In 2012 I went to the World Conference of Friends in Kenya, and had more multilingual experiences. I befriended a young schoolteacher, Fidele, from the Central African country of Rwanda. There are many thousands of Evangelical Friends in Rwanda, Burundi, and particularly Kenya, which is now the number one country in the world for Quakers. Rwanda and Burundi each have two different ethnic groups: the Hutu and the Tutsi. Unfortunately, in 1994 Rwanda went through a horrible genocide, where Hutu extremists tried to kill all of the Tutsi people.
In the aftermath of the genocide, Rwanda decided to do a cultural change and switch their European-oriented language from French to English. (Information on the Internet says they have been only partially successful.) When I met Fidele, I wanted to speak French to him, but he insisted on speaking to me only in English. Similar to Bolivia, there is a native language in Rwanda, and the European language is language number two. After a couple of days, I had to laugh when I realized: I want to speak to Fidele in my third language, but he wants to speak to me in his third language.
After traveling to a number of different countries, I got in the habit of buying books about the country I was visiting. I have a leg up in Latin America because I can buy books in Spanish and read them with no problem. In time I developed a hobby of finding a world atlas published in the country in question, and reading about the world from that point of view.
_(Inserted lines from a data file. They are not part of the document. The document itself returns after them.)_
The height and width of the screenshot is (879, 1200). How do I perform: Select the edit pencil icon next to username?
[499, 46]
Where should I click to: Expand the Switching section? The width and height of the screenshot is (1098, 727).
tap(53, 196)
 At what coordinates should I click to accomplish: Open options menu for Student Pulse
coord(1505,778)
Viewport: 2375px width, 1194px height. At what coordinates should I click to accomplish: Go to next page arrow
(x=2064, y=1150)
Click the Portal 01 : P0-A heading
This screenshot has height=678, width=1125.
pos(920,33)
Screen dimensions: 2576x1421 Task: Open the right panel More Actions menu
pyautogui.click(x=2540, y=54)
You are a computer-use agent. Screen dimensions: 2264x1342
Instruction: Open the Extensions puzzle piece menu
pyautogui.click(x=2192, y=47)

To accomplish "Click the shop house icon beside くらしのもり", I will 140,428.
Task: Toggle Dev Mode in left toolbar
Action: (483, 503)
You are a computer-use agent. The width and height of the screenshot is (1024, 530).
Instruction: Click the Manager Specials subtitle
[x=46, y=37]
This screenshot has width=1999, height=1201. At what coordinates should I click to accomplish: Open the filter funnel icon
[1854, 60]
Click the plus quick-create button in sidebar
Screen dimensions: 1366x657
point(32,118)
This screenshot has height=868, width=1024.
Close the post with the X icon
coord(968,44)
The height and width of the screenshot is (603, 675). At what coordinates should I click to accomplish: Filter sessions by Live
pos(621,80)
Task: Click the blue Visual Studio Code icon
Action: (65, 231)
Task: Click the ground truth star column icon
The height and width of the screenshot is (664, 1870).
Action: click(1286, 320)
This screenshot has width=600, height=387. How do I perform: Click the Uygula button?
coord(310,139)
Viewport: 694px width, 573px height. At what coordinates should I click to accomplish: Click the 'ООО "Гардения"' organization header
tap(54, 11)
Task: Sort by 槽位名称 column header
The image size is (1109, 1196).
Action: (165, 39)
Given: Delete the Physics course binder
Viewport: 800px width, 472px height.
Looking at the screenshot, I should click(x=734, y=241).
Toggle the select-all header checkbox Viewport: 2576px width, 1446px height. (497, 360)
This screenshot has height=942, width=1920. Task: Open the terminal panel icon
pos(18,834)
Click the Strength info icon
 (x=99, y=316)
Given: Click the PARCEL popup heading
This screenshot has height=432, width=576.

At many of these big Quaker conferences, we get a free day when people can go off on an excursion to one place or another. During the World Conference, I chose to go on a bus trip that included shopping in the nearby city of Kisumu, Kenya, and Fidele came with me. I hoped to buy an atlas and a T-shirt. While we were waiting for the bus, some Cuban Friends were standing nearby, and I told them that the Friend by my side was named Fidele. We all had a laugh about that, coming from our three different countries.
In Kisumu, there were many merchants up and down the streets selling things on tables. When they saw foreigners coming along, they would want to inflate their prices. I figured that Fidele would be used to the same thing in Rwanda, and that was correct; he was a big help in my getting things at a reasonable price.
Fidele is a schoolteacher in Rwanda, and he was struggling to finish up a degree at a local university. I helped him get in touch with the educational arm of the African Great Lakes Initiative of Friends Peace Teams, and they and I helped him get his degree. A few years later, he moved from Rwanda to South Africa and made friends with the Quakers there. We are still in touch to this day, and have been comparing notes this year about how we are coping with the COVID-19 pandemic.